The Holocaust in the Courtroom had a remarkable cast of characters. All the stars of the trial were there, except for the judge -- and Irving. Richard Evans, who wrote perhaps the most damaging report, wore a permanent scowl, as if he had just found a basic flaw in a graduate student's thesis. But he also introduced some humour: He said that at first the courtroom atmosphere seemed a little odd, since "the judge wore a wig and a kind of red dressing gown."

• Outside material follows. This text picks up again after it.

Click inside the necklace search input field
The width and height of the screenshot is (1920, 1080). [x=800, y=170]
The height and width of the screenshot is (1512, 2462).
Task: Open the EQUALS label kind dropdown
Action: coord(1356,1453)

Deborah Lipstadt turned out to be wonderfully down-to-earth, still doggedly trying to get the main point across ("This was not history on trial, as some newspaper headlines said -- this was David Irving on trial"), and still surprised that many of her colleagues wondered, at least in the beginning, why she went to all the trouble to fight Irving. The alternative, of course, was to apologize and withdraw the book, something neither Penguin (to its eternal credit) nor Lipstadt would contemplate.
Richard Rampton, the barrister, explained "how we went about killing off this snake," and came across like Rumpole of the Bailey with 25 IQ points added. He showed during preparation for the trial that he can Hoover up mountains of facts, hold them in his mind, then pluck one from his memory at the precise moment it's needed. He astonished one of the historians by being able to correct him, always politely, on specifics in his own work.
Robert-Jan van Pelt, of the University of Waterloo school of architecture, who wrote 718 pages on the design and functioning of Auschwitz, discovered that to understand the Nazi killing machine, "You have to become like a German bureaucrat, as if you were planning all this." He found it heart-rending to describe the monstrous details in court while survivors sat listening. Like the other scholars, van Pelt was outraged, exasperated, often dismayed and yet energized. "It was two years of my life," he said, "and two years well spent."
Christopher Browning, the historian whose work has defined the terms of Holocaust study, said that on Holocaust denial no one should be complacent: "We have been fortunate in our opponents. There is no such guarantee for the future."
Lipstadt remarked that Holocaust denial remains respectable in some circles, citing John Sack's article in the February issue of Esquire; on examination, that piece turns out to be an appallingly sentimental portrait of the deniers, including Ernst Zundel, as good, conscientious folks who are definitely not anti-Semites.
At the end of the day, the chairman of the conference, Michael Marrus, recently installed in the University of Toronto's Wolfe Chair in Holocaust Studies, asked whether the trial result would have been different if Irving had been represented by counsel. Lipstadt remarked that a good solicitor would never have let such a weak case go to court.
But surely, someone asked, there is a lawyer in England who would take the case as a way of spreading propaganda for the Holocaust deniers?
No, no, said Richard Rampton, QC, of Chancery Lane. No, it couldn't possibly have happened that way. "Irving would not have given place to an advocate. He enjoys the centre of the stage too much."
Narcissism launched Irving's case. Narcissism wrecked it.